Initiatives to support the financing of the economy should maintain the robustness of the regulatory framework resulting from post-crisis reforms. While an assessment of the various regulatory measures introduced since the crisis is needed to ensure that new legislation is achieving its intended objectives, the risks of a possible wave of deregulation, like the one which led to the financial crisis, should be kept in mind.
Reaping long-term benefits implies both assuming temporary costs that emerge in the transition period and complementing regulation with measures to correct any unintended long-term impacts that are identified. As noted in the ECB’s report entitled “The impact of the CRR and CRD IV on bank financing”, it is important when analysing costs to distinguish between the transition and steady-state impacts of financial services regulation. This is even more the case as market or supervisory pressure to frontload the phase-in arrangements may pose or have posed challenges for certain institutions in meeting the requirements well ahead of the planned phase-in stage.
Ultimately, it is of the utmost importance to ensure that regulations are able to preserve financial stability, while leaving sufficient room for markets to develop and fully play their role in the economy. While it may be too early to assess the cumulative impact of reforms – as some reforms are still ongoing and as long-term beneficial effects may not yet be tangible – such continuous assessment will be necessary to appreciate the progress achieved and to ensure that markets are able to fully play their role in the financing of the economy. Therefore, where unintended impacts are identified and unjustified barriers are hampering the proper functioning of markets as a result of the recent proliferation of financial regulation, corrective measures should be envisaged while maintaining the aim of financial stability. It is from this perspective that the assessment of the new regulatory framework should take place.
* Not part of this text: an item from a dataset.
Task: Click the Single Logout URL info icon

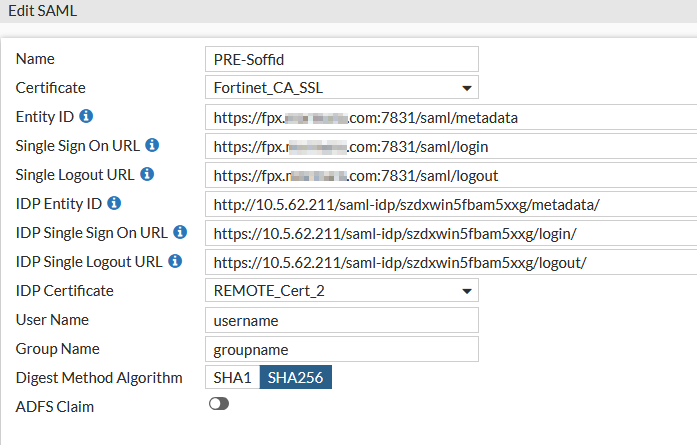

The European exercise should also take into account ongoing initiatives at the international level. One example is the Financial Stability Board’s (FSB’s) first annual report to the G20, published in November 2015, on the implementation and effects of the G20 financial regulatory reforms. The report concludes that the implementation of reforms has been steady but uneven, with most progress achieved in the banking sector, while work still needs to be undertaken to transform shadow banking into resilient market-based finance. It also highlights that reforms have made the global banking sector more resilient, while maintaining the overall provision of credit to the real economy and without having major unintended consequences. Finally, the FSB recognises that the effectiveness of reforms can only be fully assessed over a period of time that includes a full financial cycle and both normal and stressed market conditions.